— Task brief —
Give back every line of the material below that has the string "excited".
_ _ _ _ _ _ _
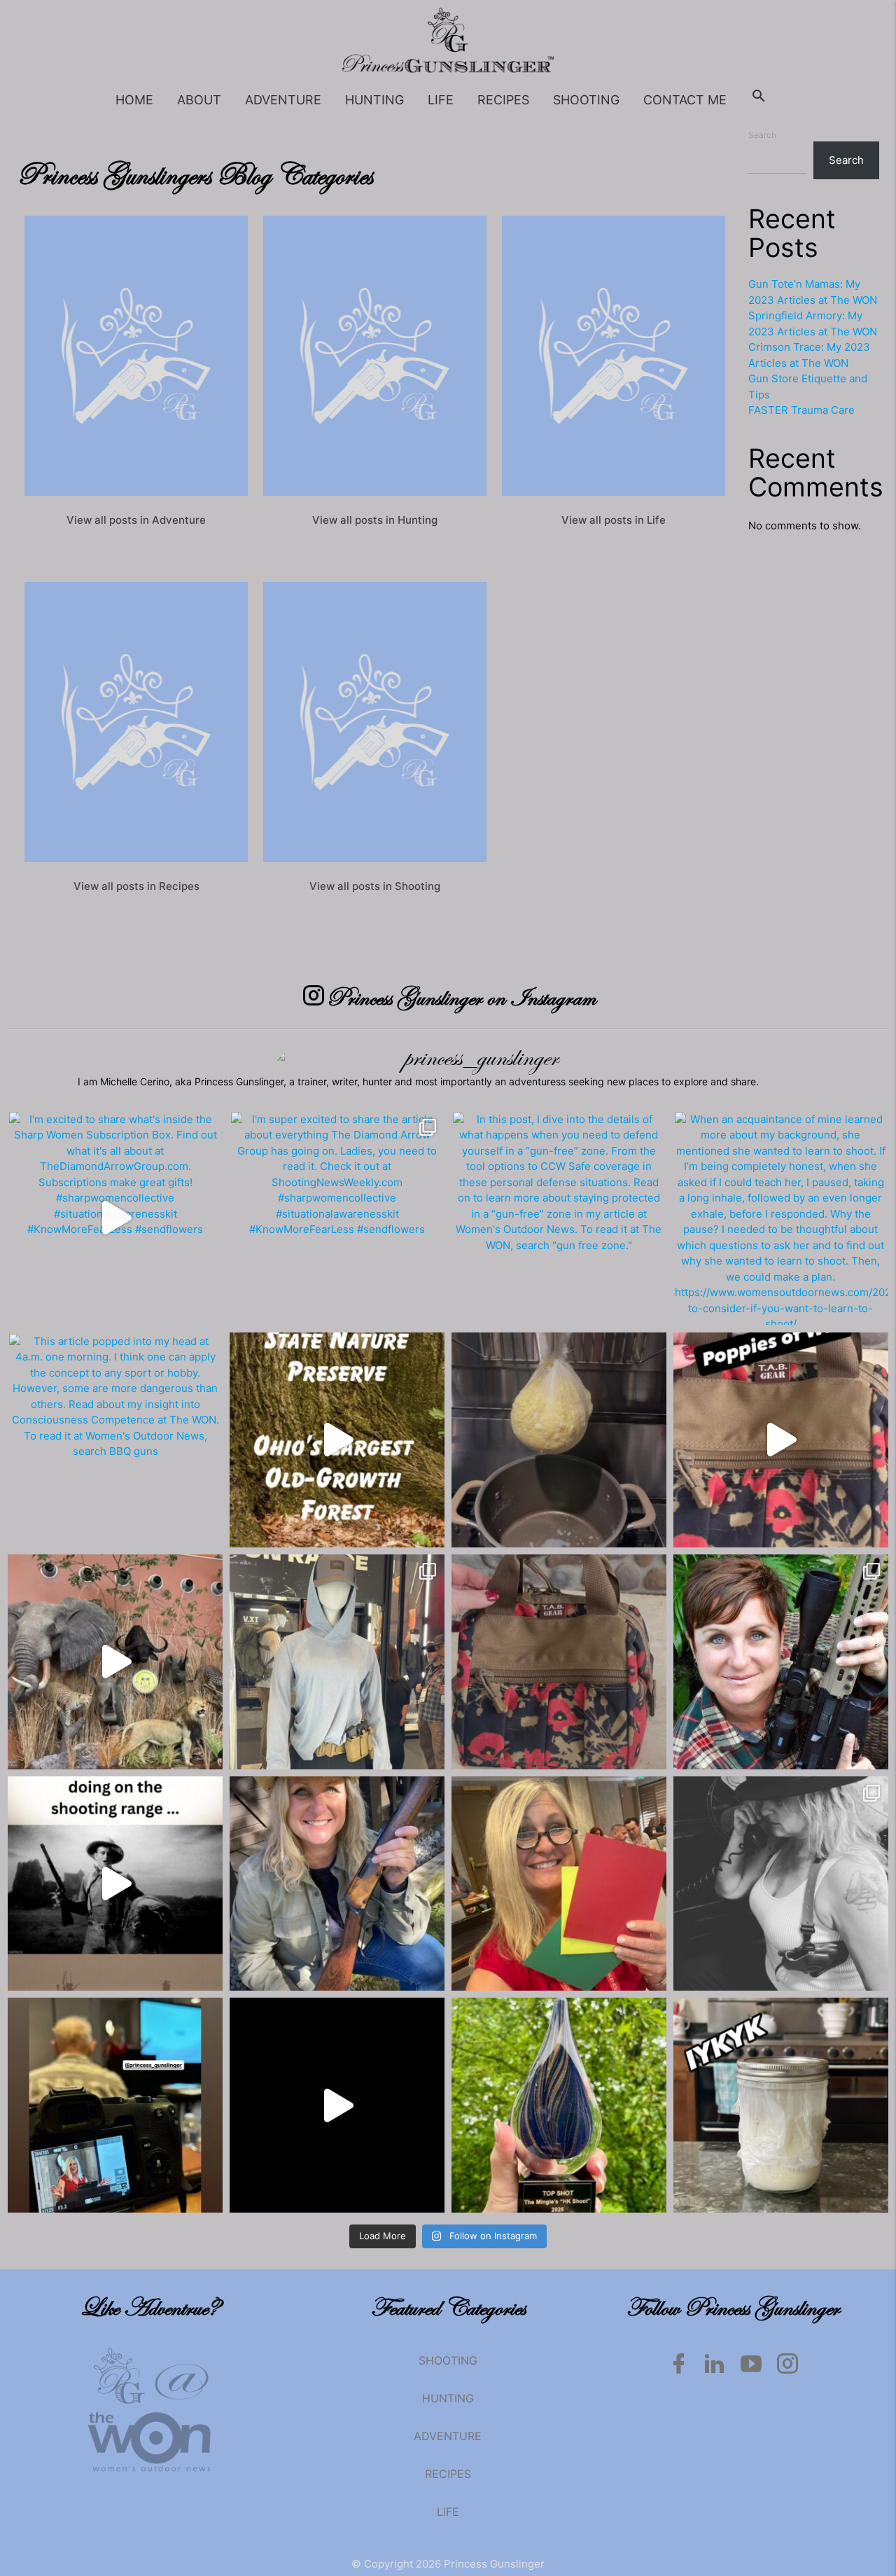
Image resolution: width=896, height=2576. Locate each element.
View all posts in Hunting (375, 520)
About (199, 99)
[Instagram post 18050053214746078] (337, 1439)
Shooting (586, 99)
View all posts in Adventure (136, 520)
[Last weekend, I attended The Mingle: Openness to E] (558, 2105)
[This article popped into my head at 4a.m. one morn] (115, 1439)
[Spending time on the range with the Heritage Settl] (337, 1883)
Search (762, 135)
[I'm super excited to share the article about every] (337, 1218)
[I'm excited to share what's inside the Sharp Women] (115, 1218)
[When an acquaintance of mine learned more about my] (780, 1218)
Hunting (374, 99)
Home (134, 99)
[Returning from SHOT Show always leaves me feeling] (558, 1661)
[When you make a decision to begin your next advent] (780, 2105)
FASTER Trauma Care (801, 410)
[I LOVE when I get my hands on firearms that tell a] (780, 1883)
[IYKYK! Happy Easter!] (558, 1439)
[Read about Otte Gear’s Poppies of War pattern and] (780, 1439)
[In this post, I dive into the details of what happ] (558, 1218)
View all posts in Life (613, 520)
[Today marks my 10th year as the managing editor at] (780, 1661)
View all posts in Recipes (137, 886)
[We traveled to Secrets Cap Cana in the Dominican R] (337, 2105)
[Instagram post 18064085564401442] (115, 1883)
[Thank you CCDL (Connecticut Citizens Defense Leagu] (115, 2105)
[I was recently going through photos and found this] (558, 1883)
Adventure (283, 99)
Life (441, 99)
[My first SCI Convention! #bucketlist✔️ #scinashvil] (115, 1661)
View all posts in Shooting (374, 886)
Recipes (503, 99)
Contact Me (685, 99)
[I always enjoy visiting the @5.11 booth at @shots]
_ _ _ _ _ _ _
— Answer area —
[I'm super excited to share the article about every] (337, 1218)
[I'm excited to share what's inside the Sharp Women] (115, 1218)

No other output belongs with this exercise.